For all our sakes, I hope so.
Judith Ryan Hendricks

* * * * *

Masha Hamilton is a journalist as well as novelist. She worked overseas as a foreign correspondent for The Associated Press for five years in the Middle East, where she covered the intefadeh, the peace process and the partial Israeli withdrawal from Lebanon. Then she spent five years in Moscow, where she was a Moscow correspondent for the Los Angeles Times, wrote a newspaper column, "Postcard from Moscow," that ran in about 35 U.S. newspapers, and reported for NBC/Mutual Radio. Last year, she traveled to Afghanistan to report on the situation for women and was able to interview women in prison in Kabul and Kandahar, child brides, war widows. She also interviewed opium farmers and their families outside of Kandahar and Jallalabad. The Distance Between Us, her second novel, was named one of 2004's best books by Library Journal. Her first, Staircase of a Thousand Steps, was a Booksense pick and a Barnes & Noble Discover Great New Writers selection. She lives with her family in New York City, where she teaches for Gotham Writers' Workshop and is a shiatsu practitioner.

Daniela Kuper recently published her first novel HUNGER AND THIRST (St. Martins) to stellar reviews from authors like Joyce Carol Oates and Terry Tempest Williams and international newspapers like The Jerusalem Post, who compared her writing to Oscar Wilde’s. Both The Chicago Tribune and The Sun Times included her among notable new fiction voices, Rick Kogan of WGN placed her on the must read list of Chicago scribes. The novel is currently up for four awards. Kuper continues to reach people across the country in bookstores, through book groups, on over sixty radio stations, NBC TV (Chicago) and venues like the West Side “Y’ (NY) whose Director of Writers Voices said, “One paragraph describing one block of one neighborhood gives us the history of a time, of a place, of its people.” Before writing fiction, Kuper started an ad agency on $350 and became a Forbes cover story in less than three years. As Creative Director and Copywriter, she won nine years worth of awards. She published many short stories, three were anthologized and she was nominated for Pushcart Prize for HOLY GHOST, telling of a husband turned guru and a wife who discovered her backbone in the process. This story is the spine of her second novel, currently in progress. Kuper lives in an old farmhouse in rural Maine and is looking for a new dog. Judith (Judi) Ryan Hendricks was born in San Jose, California, when the Santa Clara Valley was better known for its orchards than for computer chips. She grew up in San Jose and Castro Valley, St. Louis, Chicago and Los Angeles, where she attended James Monroe High School in Sepulveda.
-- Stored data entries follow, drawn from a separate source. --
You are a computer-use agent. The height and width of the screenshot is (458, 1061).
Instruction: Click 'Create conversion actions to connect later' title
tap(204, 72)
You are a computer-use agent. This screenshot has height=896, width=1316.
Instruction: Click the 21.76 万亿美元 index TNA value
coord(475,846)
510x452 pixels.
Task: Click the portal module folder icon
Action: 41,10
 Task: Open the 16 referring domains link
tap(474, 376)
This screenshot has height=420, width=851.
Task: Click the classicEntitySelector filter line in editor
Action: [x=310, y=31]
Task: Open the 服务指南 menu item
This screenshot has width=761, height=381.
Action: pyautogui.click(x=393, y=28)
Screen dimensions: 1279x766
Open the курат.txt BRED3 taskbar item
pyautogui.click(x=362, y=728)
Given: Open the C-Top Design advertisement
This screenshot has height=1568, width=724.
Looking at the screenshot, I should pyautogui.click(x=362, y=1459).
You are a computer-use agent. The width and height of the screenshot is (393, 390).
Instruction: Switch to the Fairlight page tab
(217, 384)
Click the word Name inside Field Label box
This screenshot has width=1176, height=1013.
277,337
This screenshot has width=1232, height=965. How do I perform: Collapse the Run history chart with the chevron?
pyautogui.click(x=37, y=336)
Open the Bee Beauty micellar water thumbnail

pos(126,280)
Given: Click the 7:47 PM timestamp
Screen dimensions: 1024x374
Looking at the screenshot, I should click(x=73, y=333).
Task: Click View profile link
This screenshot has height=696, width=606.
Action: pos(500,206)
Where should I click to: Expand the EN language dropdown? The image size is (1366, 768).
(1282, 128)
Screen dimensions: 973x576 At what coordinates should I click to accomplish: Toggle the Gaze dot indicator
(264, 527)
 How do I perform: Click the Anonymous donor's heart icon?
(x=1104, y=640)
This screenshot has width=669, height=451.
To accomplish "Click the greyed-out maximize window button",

Literally the morning after graduation, the family moved to Atlanta. She attended Furman University in Greenville, SC and earned a degree in journalism at Georgia State University in Atlanta.

Blessed with a short attention span, she worked as a journalist, copywriter, computer instructor, travel agent, and waitress before landing at the McGraw Street Bakery in Seattle, where she fell in love with the rhythms of baking.

From this experience came her first novel, BREAD ALONE, published in the U.S. in 2001 and subsequently translated into 11 languages and distributed in more than 15 countries worldwide. ISABEL’S DAUGHTER, her second book, grew out of her love for and fascination with the Southwest. It was published in June, 2003. Her nonfiction has appeared in The San Francisco Chronicle and Tiny Lights, A Journal of Personal Essay, Grand Gourmet in Italy and The London Sunday Express. Her short fiction has appeared in Woman’s Weekly and AMERICAN GIRLS ON THE TOWN: an anthology, in the U.S. and U.K. Her third novel, THE BAKER’S APPRENTICE, was published in April 2005.

She and her husband Geoff now live in New Mexico, where she is at work on her fourth book.


At 1:26 PM, Blogger Stephanie said...

These were fascinating portrayals of their tour. Wow. Wish I had been there.